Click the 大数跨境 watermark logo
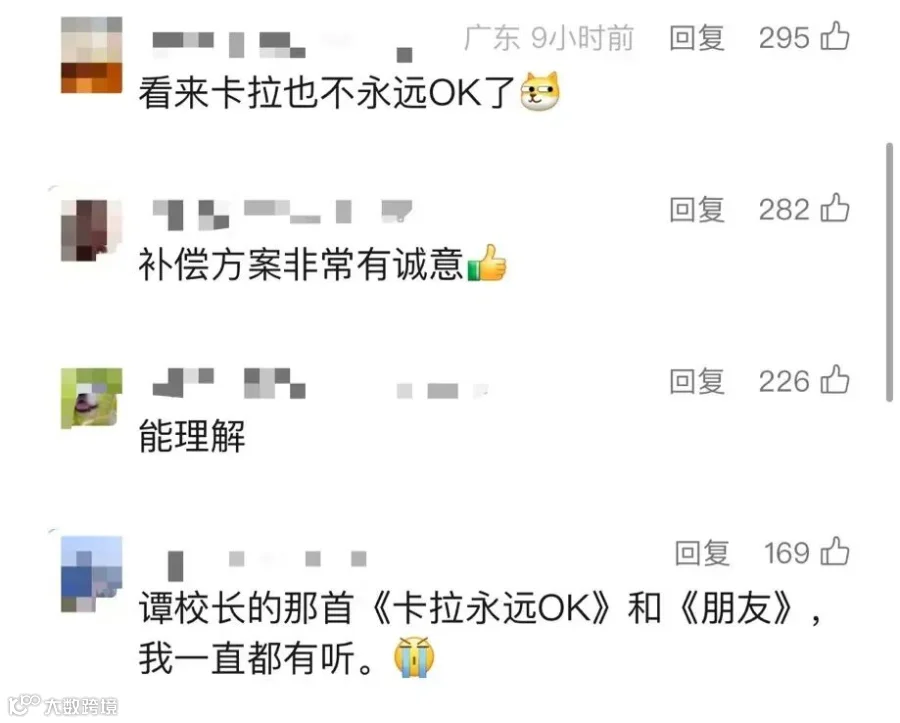 click(x=63, y=705)
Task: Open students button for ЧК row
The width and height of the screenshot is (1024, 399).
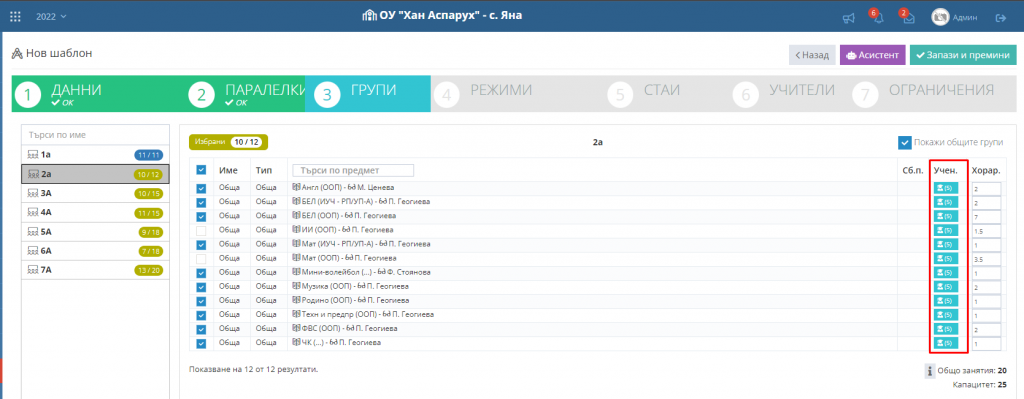Action: (x=946, y=343)
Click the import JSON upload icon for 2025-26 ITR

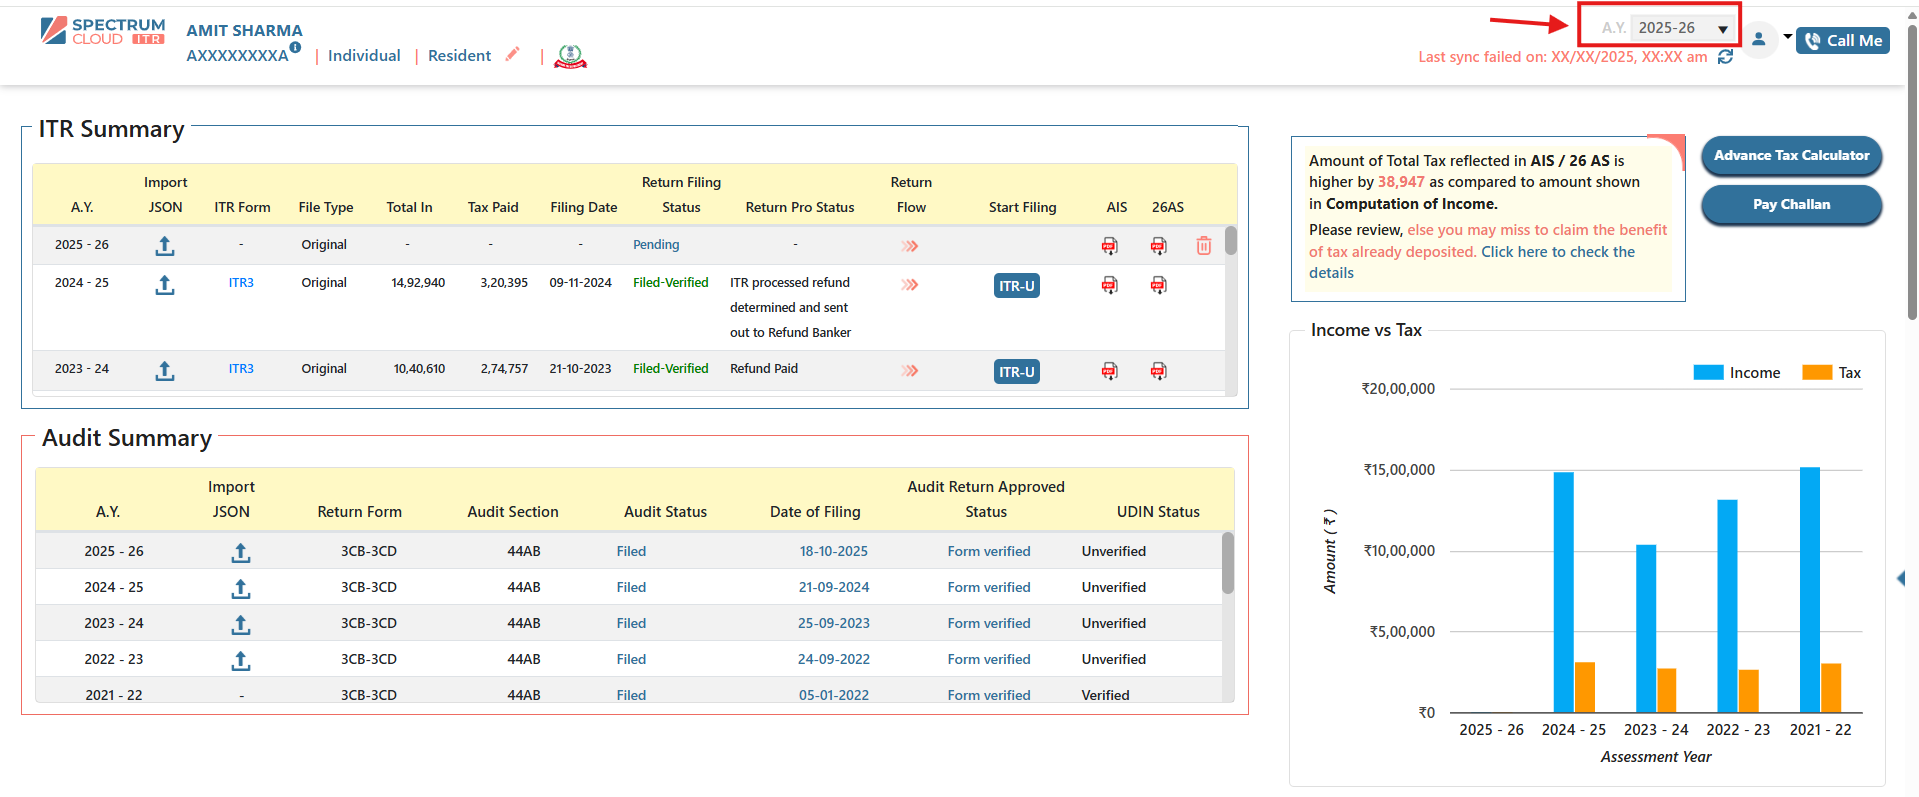165,246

------------------------------------

→ Task objective:
Only an exact, picture-free copy of the entries counts as the answer.

→ Exercise response:
Click the 大数跨境 watermark logo
 click(x=63, y=705)
Task: Open students button for ЧК row
The width and height of the screenshot is (1024, 399).
Action: (x=946, y=343)
Click the import JSON upload icon for 2025-26 ITR

165,246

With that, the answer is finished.